Und in der Tat ist eben dies: die das verräterisch-pietätlose Verhalten ihrer eigenen Schöpfung aus einem Fall von unendlichem Urteil in eine Form von bestimmter Negation zu verwandeln bemühte Suche nach einer im Grunde der oberflächlich unendlichen Unbestimmtheit jenes anderen Subjekts dennoch wahrnehmbaren bestimmten Relation zu ihrem eigenen faktischen Dasein, nach einer im Kern der äußerlich totalen Indifferenz jenes neuen Wesens dennoch auszumachenden spezifischen Differenz zu ihrem eigenen empirischen Zusammenhang, die zentrale Reflexionsaufgabe und die wesentliche intellektuelle Okkupation, zu der im Angesicht jenes anderen Subjekts die gesellschaftlich Arbeitenden sich verstehen. Von Beginn der Erfahrung gesellschaftlichen Reichtums an und vornehmlich in den Anfängen dieser Erfahrung, dort also, wo gesellschaftlicher Reichtum eben erst entsteht, gerade erst eine Rolle zu spielen beginnt, zeigen sich die gesellschaftlich Arbeitenden gleichermaßen disponiert und getrieben, dem ex improviso des Reichtums sich ihnen ergebenden existentiellen Selbstbestimmungsproblem und kruzifikatorischen Identitätsdilemma ihre gesamte Reflexionskraft und ihre ganze intellektuelle Aufmerksamkeit zuzuwenden.
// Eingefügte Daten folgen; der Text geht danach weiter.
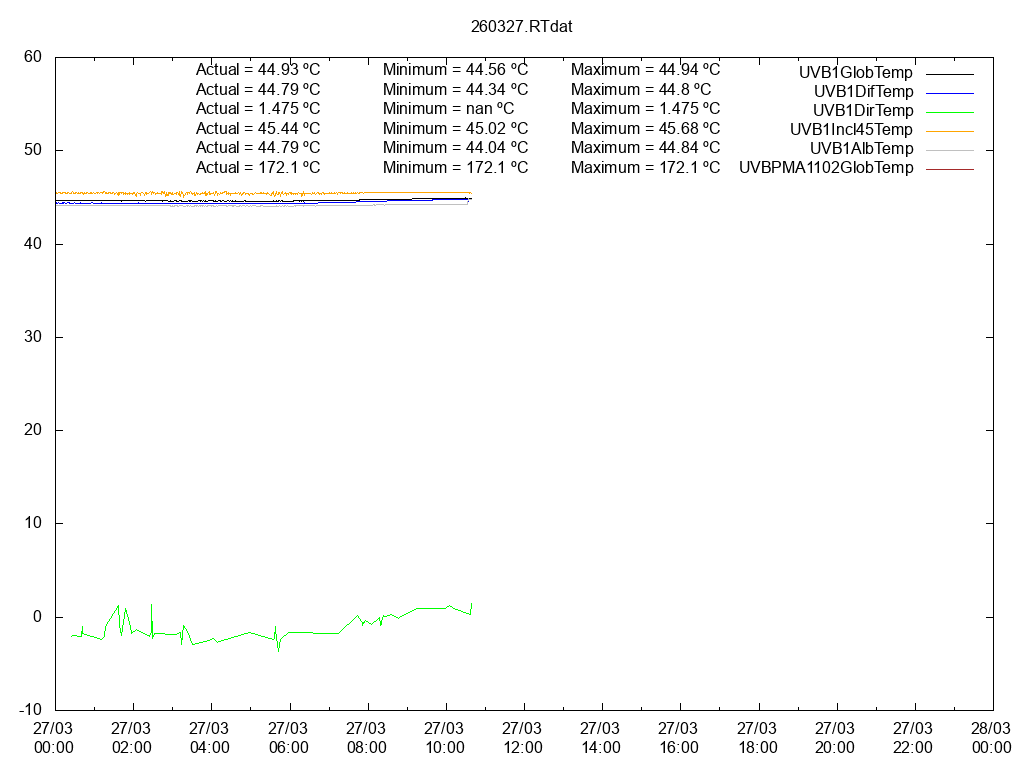Image resolution: width=1024 pixels, height=768 pixels.
Task: Click the 'Actual = 44.93 °C' readout
Action: click(x=257, y=70)
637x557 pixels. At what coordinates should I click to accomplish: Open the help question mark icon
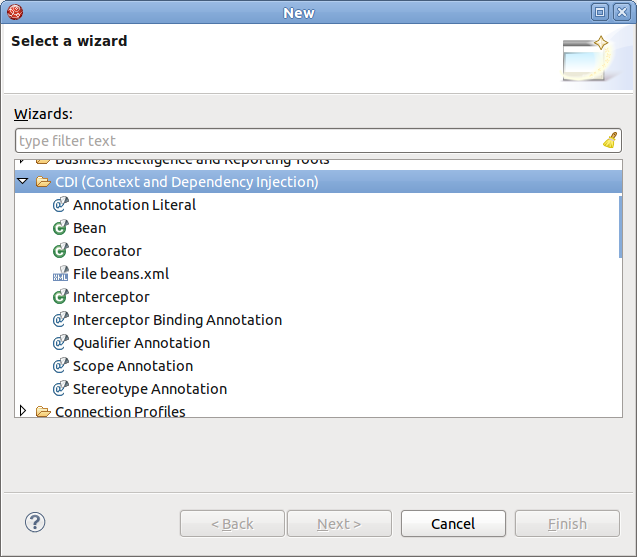click(35, 522)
Überall da, wo ex improviso des just im Entstehen begriffenen Reichtums jene andere Art Subjekt gleichermaßen mit der exklusiven Abstraktheit eines Glückskinds und der disjunktiven Unvermitteltheit eines Wechselbalgs den Produzenten des Reichtums ineins das Nachsehen ihrer ökonomischen Stellung gibt und den Rang politischer Geltung abläuft, haben diese offenbar nichts Vordringlicheres zu tun, als in der unschwer erkennbaren Absicht einer Abschwächung des unendlichen Exklusiv zur spezifischen Differenz und einer Ermäßigung des absoluten Disjunktiv zur relativen Negation dem auf den ersten Blick niederschmetternden Präsentationsgestus und vernichtenden Erscheinungsmodus jenes abstrakten Widersachers und unvermittelten Nebenbuhlers mit ebensoviel Spürsinn wie Reflexionskraft teils seine in bezug auf ihr eigenes faktisches Dasein historisch näheren Umstände abzumerken, teils seine im Verhältnis zu ihrem eigenen empirischen Zusammenhang systematisch genaueren Bestimmungen nachzuweisen. Ergebnis dieser intellektuellen Anstrengung und Ausdruck dieser reflexiven Bemühung ist der Mythos.

Einleitung aus: Ulrich Enderwitz, Reichtum und Religion, Bd.1 (Der Mythos vom Heros), Freiburg (ça ira-Verlag) 1990, S. 11-49

Anmerkungen

[ 1 ]
Allerdings können, wie noch zu sehen sein wird (2. Teil, zur Rolle der aristokratischen Lebensart), qualitative Bestimmungen des Reichtums, seine Besonderung zu Luxusgütern und spezifischen Kostbarkeiten, bei dem Bemühen eine Rolle spielen, den Reichtum als Maßbestimmung zu erhalten und nämlich vor seiner von einem Übermaß der Reichtumproduktion her drohenden Auflösung und Disqualifizierung zu einem in schlechter Unendlichkeit ebenso sinn- wie maßlosen Quantum zu bewahren.